What this task involves:
Copy every line of the items below word for word, leaving out the pictures.

Records for processing:
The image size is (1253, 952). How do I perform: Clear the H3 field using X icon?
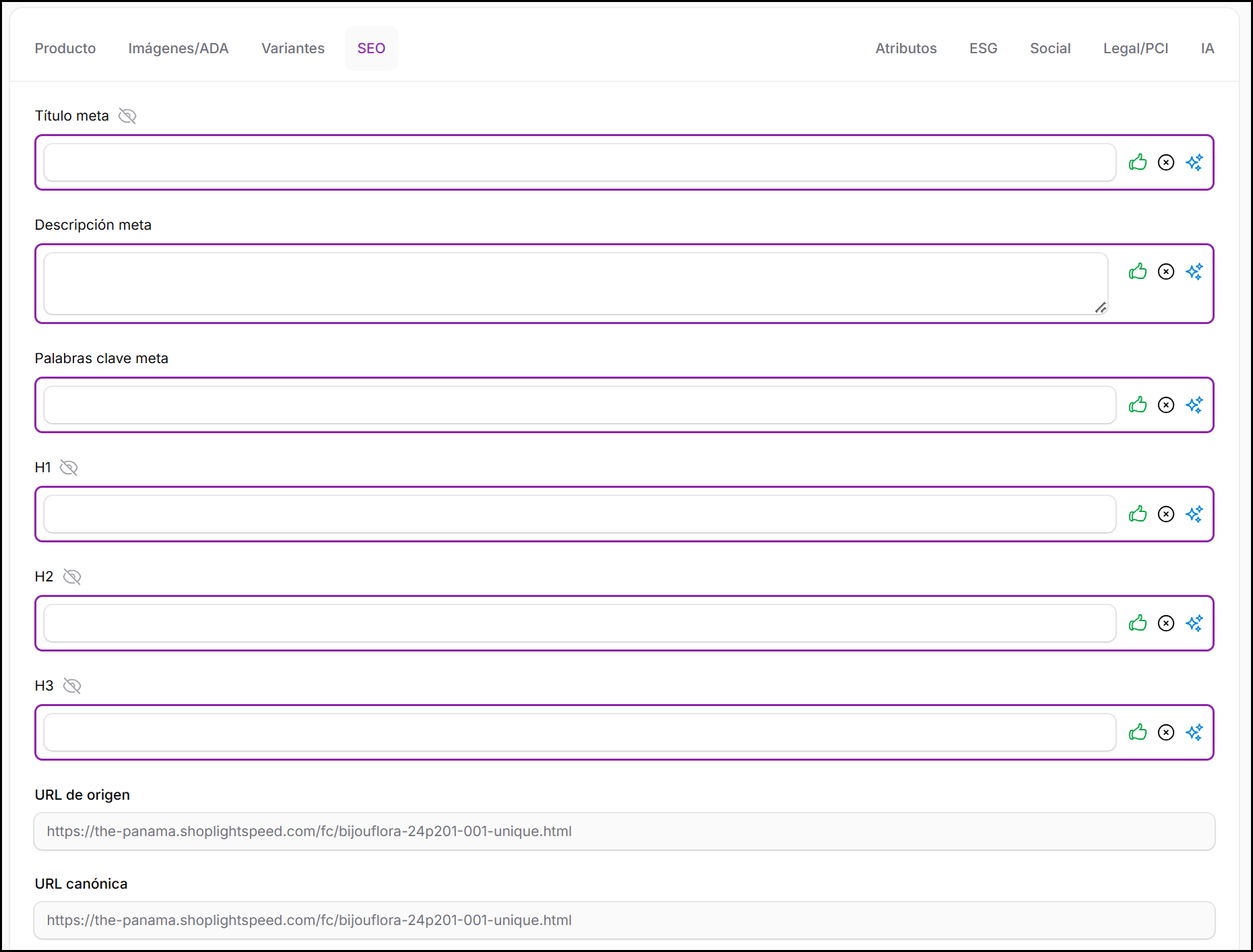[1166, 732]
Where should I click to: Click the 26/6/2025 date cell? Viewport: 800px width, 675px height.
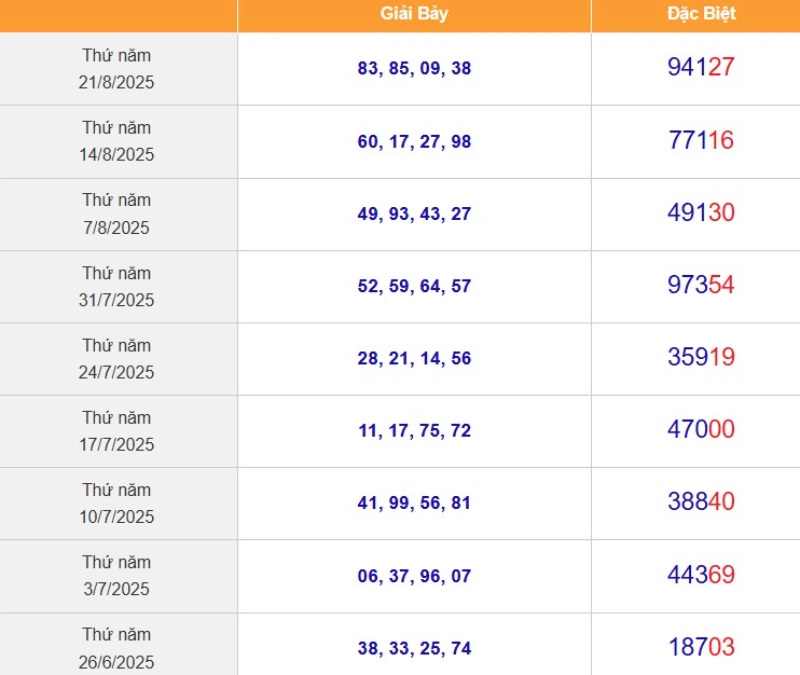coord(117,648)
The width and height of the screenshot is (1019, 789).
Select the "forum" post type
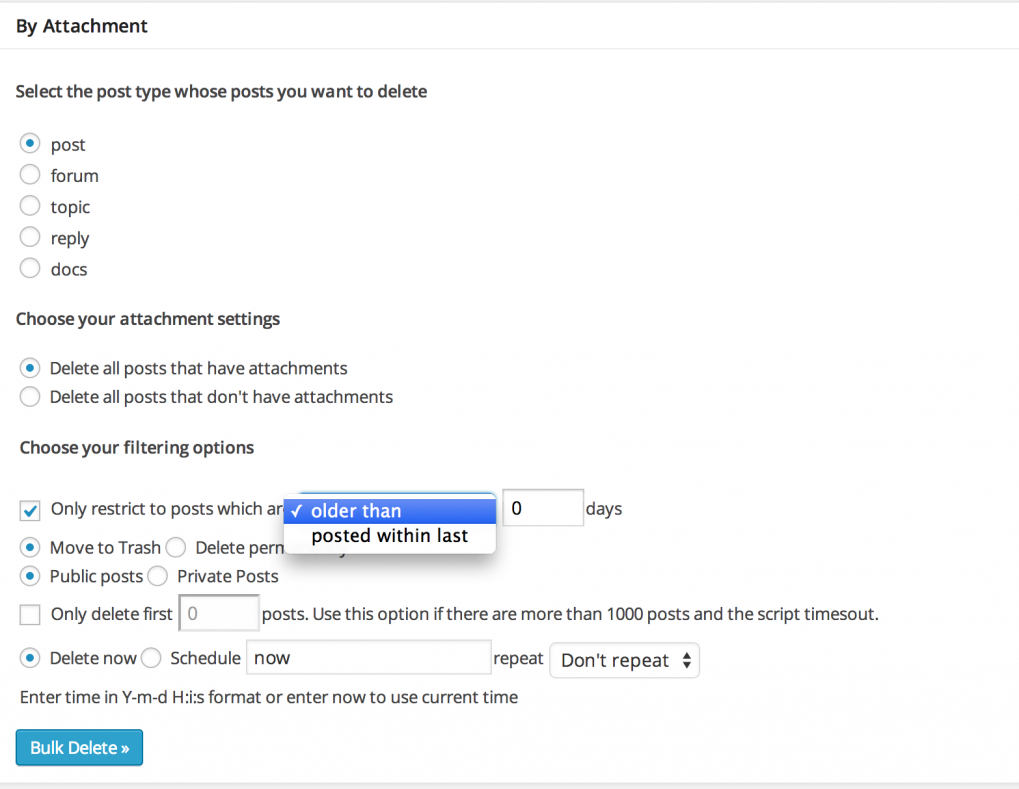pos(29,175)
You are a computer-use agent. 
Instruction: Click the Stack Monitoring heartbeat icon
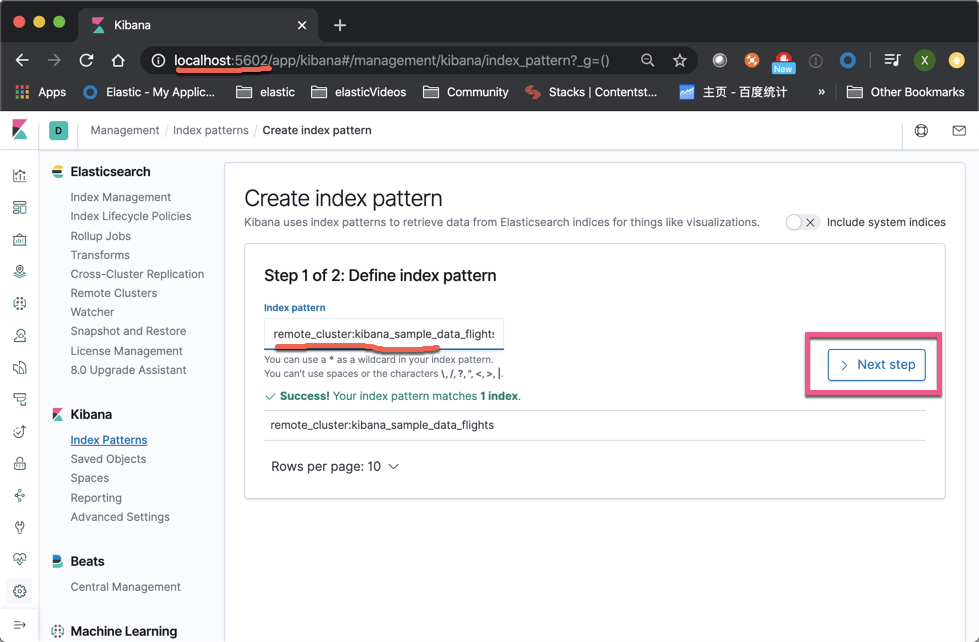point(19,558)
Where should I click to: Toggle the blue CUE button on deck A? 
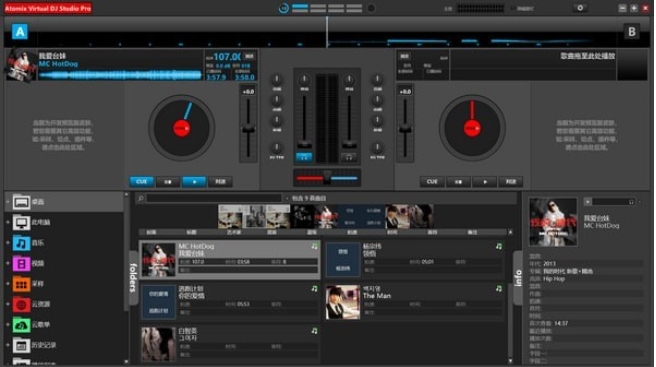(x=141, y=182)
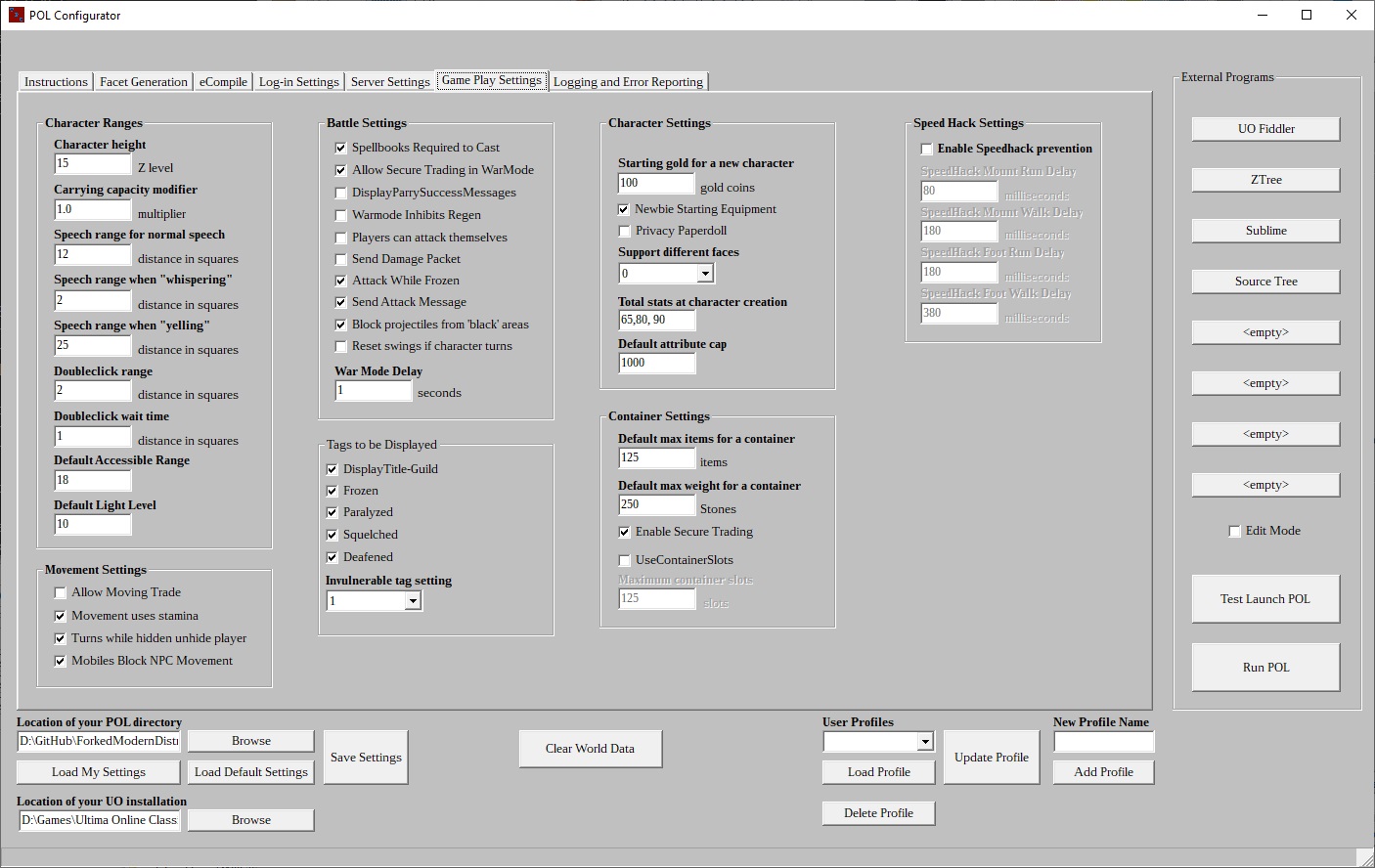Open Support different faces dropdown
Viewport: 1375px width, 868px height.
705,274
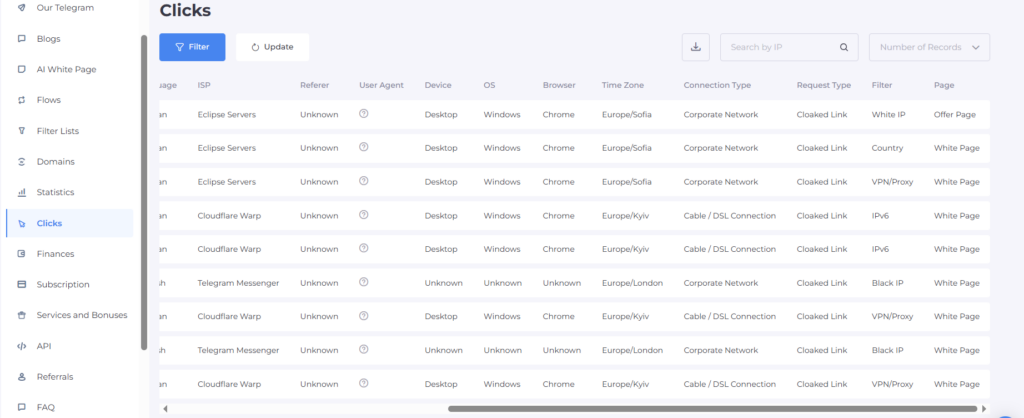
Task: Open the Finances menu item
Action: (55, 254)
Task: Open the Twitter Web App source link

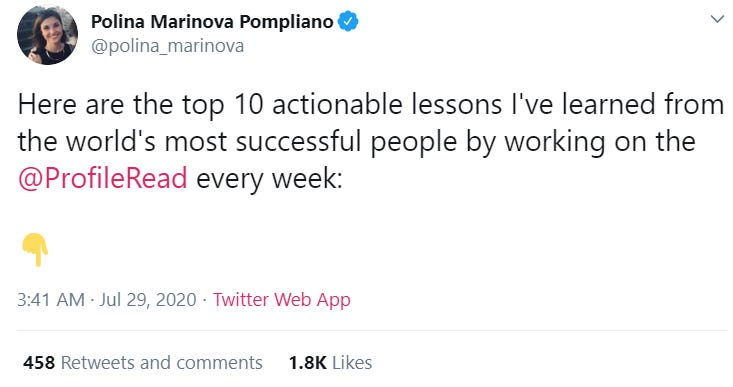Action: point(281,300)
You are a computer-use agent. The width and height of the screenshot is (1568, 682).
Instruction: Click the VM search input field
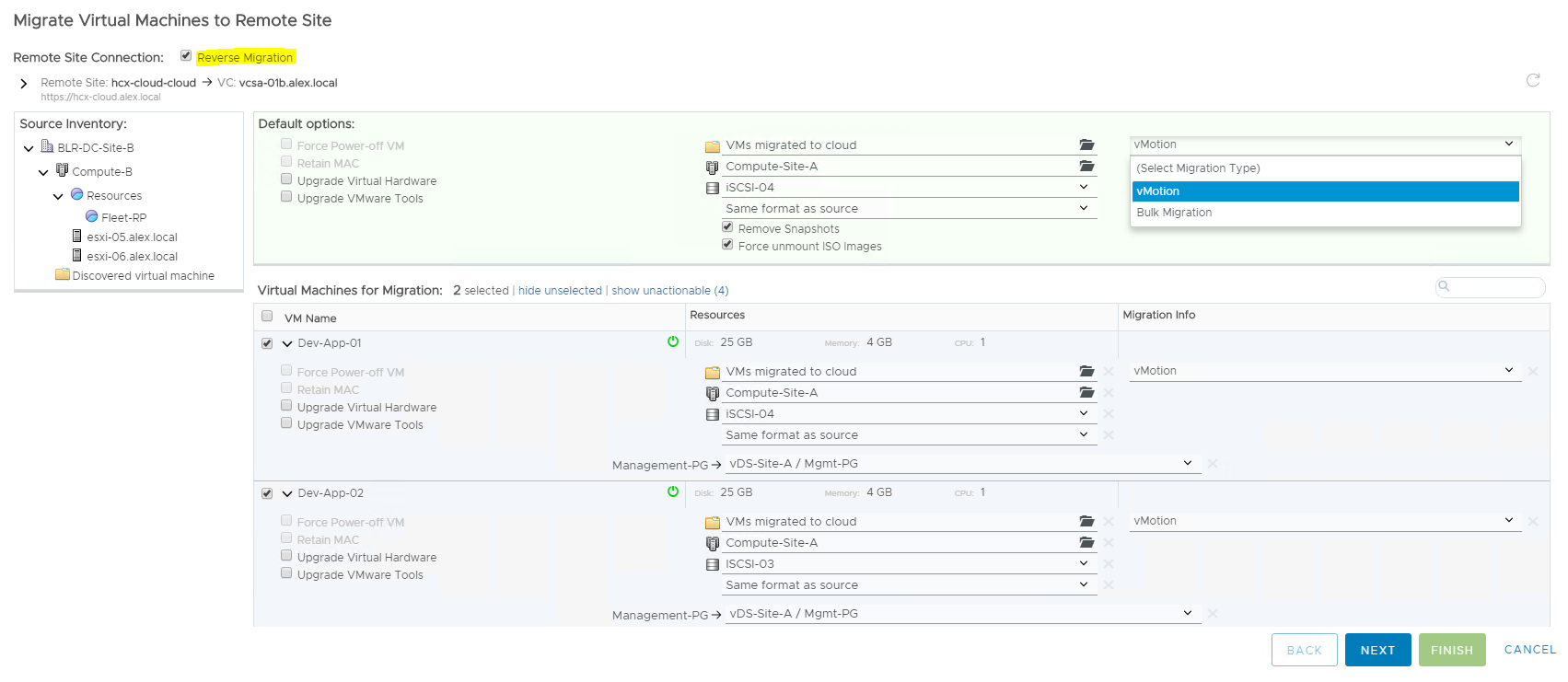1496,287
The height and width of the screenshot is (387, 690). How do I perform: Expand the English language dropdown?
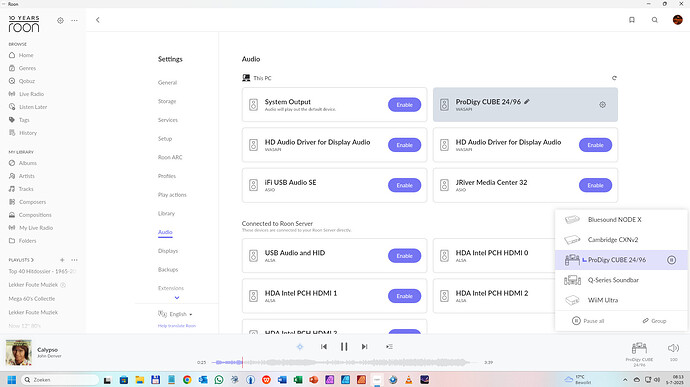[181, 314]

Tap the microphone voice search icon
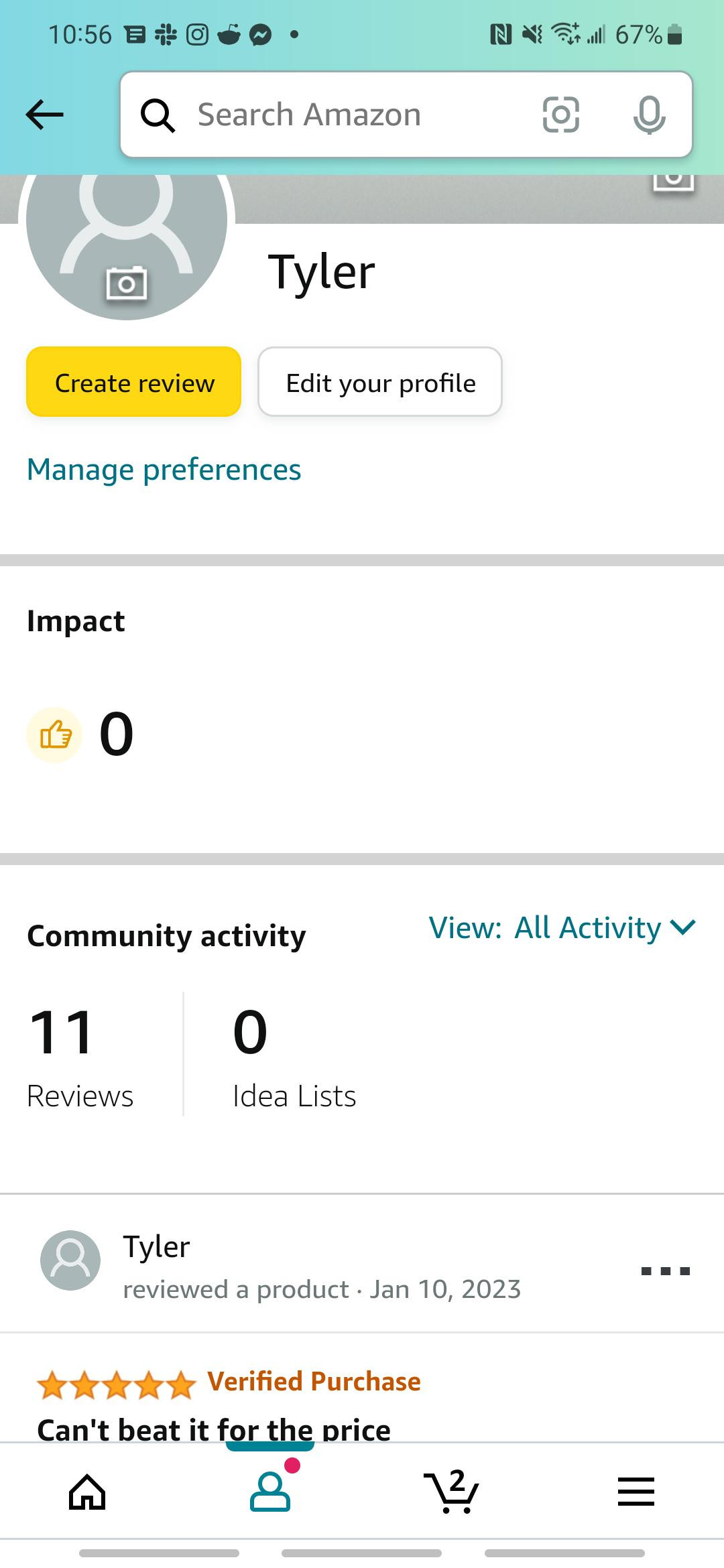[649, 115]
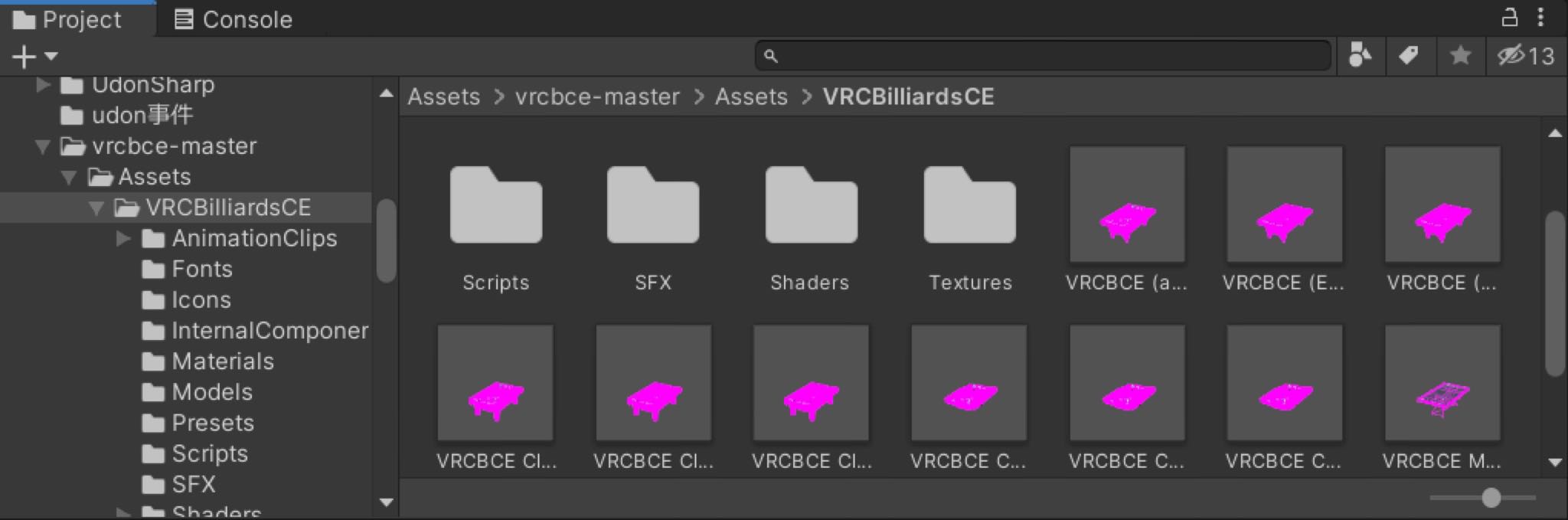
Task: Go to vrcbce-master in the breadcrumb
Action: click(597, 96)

Result of the task:
The image size is (1253, 952). How do I perform: Clear the H3 field using X icon?
[1166, 732]
Where should I click to: Click the 26/6/2025 date cell? Viewport: 800px width, 675px height.
coord(117,648)
The width and height of the screenshot is (1019, 789).
Select the "forum" post type
pos(29,175)
You are a computer-use agent. 
Instruction: Click the Stack Monitoring heartbeat icon
point(19,558)
Where should I click to: Toggle the blue CUE button on deck A? 
(x=141, y=182)
Open Support different faces dropdown
Viewport: 1375px width, 868px height.
705,274
Task: Open the Finances menu item
Action: (55, 254)
Task: Open the Twitter Web App source link

Action: point(281,300)
You are a computer-use agent. The width and height of the screenshot is (1568, 682).
Instruction: Click the VM search input field
1496,287
The height and width of the screenshot is (387, 690). How do I perform: Expand the English language dropdown?
[181, 314]

Tap the microphone voice search icon
[649, 115]
Task: Go to vrcbce-master in the breadcrumb
Action: click(597, 96)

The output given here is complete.